Volume build. Hitting 3×8 strict pull-ups and introducing dips. Chest-to-bar pull-ups added to develop the high pull required for the transition.

Weeks 7–8

Transition drills. Hip drive practice, false grip introduction, and muscle-up negatives. Learning to rotate the wrists and push down at the top.

Weeks 9–10

Putting it together. Combining the pull, the transition, and the push into one fluid movement. On week 10, day 2 — his first full strict muscle-up.

Community

The foundation is invisible. The result is not.

What Made the Difference

When we asked Andrés what he felt had actually made the difference, his answer was immediate:

  • Not skipping the basics. Dead hangs felt useless. They weren't. The shoulder stability built in weeks 1–2 prevented the impingement that stops most people mid-program.
  • Tracking every session. Knowing he'd done 5 reps last week pushed him to do 6 this week. Progress became visible and addictive.
  • The community. "Having people in the same group who were further ahead — seeing that it was actually possible — kept me going on the days I wanted to quit."

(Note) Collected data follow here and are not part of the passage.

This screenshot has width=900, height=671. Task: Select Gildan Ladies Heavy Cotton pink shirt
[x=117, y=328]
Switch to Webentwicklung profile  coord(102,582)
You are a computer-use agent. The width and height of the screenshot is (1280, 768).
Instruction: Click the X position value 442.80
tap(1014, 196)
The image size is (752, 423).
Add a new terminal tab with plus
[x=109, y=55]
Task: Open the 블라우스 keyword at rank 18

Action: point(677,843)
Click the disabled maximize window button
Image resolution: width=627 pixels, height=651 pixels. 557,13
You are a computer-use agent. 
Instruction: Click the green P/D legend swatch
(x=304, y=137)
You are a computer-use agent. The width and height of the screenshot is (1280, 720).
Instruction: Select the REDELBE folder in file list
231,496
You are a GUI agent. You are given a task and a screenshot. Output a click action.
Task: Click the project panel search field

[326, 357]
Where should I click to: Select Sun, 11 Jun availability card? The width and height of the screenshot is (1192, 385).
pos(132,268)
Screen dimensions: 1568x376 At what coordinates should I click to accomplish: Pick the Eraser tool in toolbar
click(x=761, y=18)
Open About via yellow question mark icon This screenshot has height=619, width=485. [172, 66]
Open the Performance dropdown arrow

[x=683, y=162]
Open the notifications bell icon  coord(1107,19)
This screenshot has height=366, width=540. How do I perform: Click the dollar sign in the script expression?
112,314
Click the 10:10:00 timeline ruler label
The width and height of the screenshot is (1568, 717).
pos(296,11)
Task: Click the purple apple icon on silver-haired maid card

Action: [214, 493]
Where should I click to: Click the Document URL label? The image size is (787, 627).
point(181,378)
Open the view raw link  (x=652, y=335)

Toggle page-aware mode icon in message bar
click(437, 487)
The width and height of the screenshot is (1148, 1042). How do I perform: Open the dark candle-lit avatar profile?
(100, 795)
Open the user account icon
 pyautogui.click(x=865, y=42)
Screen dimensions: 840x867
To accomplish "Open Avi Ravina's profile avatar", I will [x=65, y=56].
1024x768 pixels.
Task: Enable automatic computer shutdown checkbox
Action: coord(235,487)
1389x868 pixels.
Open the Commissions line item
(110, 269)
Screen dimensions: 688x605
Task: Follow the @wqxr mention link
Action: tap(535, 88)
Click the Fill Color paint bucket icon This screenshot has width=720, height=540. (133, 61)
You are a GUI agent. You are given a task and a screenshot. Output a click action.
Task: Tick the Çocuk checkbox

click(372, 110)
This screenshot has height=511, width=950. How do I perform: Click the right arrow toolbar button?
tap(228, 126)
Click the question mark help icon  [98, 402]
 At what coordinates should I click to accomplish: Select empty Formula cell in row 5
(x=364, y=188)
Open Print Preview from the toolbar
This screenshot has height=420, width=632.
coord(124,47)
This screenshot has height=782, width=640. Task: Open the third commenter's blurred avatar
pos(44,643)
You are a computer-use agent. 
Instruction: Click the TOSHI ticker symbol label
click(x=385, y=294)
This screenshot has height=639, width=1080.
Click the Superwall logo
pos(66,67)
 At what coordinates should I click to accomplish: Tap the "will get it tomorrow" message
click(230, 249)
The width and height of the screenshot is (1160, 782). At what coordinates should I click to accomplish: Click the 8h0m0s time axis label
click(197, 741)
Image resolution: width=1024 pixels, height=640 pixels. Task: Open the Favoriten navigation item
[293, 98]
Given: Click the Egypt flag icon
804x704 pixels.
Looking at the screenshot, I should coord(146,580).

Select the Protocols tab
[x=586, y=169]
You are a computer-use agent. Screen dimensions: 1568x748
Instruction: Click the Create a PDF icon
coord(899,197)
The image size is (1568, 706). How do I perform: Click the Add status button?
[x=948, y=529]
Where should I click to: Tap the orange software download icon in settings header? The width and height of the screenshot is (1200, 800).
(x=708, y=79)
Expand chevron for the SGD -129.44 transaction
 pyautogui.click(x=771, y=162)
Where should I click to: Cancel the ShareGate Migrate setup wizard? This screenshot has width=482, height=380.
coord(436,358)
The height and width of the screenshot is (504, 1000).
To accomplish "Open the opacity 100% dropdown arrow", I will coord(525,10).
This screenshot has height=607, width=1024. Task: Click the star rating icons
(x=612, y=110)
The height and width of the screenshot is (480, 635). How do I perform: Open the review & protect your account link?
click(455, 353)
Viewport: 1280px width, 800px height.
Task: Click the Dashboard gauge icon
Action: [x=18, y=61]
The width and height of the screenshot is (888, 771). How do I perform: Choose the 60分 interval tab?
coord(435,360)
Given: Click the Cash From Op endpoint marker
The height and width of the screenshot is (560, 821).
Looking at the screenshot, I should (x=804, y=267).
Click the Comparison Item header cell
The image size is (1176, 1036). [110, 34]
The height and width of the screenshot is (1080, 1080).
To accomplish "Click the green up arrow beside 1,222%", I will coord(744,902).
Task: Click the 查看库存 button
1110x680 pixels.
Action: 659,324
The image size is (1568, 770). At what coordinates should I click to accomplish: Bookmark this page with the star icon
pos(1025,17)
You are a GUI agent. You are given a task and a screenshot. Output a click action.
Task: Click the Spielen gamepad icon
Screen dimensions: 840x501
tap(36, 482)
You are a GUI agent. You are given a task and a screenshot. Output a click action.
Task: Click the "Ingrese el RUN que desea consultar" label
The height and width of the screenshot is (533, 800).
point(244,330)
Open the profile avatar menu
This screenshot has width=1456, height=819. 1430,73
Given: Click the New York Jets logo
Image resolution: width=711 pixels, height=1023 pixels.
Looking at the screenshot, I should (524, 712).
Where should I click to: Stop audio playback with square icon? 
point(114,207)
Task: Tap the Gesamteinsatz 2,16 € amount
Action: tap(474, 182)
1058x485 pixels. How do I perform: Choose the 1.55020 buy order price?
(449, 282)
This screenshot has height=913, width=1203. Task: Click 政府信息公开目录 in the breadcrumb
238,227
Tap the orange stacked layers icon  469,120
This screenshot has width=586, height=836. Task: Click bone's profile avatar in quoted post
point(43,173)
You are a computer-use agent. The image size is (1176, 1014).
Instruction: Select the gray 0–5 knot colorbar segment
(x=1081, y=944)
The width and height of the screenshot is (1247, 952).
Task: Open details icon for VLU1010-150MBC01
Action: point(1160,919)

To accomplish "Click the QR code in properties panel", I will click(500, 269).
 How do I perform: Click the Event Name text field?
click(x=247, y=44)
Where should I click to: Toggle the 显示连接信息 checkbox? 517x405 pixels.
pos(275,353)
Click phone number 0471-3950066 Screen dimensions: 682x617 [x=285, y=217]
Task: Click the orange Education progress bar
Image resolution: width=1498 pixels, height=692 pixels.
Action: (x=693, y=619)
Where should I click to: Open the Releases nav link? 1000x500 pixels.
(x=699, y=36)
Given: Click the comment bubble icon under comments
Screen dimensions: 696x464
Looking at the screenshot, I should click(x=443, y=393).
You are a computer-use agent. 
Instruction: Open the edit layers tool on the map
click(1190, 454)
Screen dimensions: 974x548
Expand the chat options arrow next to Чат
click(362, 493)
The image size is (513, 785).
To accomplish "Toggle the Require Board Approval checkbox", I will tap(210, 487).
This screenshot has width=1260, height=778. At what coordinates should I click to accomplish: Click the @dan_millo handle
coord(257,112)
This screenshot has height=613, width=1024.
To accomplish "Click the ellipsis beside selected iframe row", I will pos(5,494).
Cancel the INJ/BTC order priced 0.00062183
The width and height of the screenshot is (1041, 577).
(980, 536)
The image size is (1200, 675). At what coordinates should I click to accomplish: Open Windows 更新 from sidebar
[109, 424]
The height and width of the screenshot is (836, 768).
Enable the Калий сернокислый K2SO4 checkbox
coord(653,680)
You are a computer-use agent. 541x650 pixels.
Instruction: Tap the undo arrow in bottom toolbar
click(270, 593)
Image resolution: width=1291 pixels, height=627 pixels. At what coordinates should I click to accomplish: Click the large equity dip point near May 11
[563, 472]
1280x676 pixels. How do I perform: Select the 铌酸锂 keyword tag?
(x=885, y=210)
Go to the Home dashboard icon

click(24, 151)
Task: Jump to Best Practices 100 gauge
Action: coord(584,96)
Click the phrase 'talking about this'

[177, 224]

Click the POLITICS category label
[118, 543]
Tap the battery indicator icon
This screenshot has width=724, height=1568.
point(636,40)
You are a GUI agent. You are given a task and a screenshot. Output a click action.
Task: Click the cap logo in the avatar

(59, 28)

The takeaway: The muscle-up isn't a trick. It's a milestone. One that becomes inevitable when you build the foundation correctly and stop trying to skip ahead. Andrés didn't get strong enough to do a muscle-up — he followed a progression that made it unavoidable.

What Comes Next for Andrés

Three muscle-ups in a row by the end of the month. Then working toward the bar muscle-up, followed by the beginning of ring training. The foundation is built. Now the interesting part starts.

Stories like Andrés's are why we do this. Not to sell a program — but because watching someone prove to themselves that they're capable of more than they believed is genuinely one of the best things there is.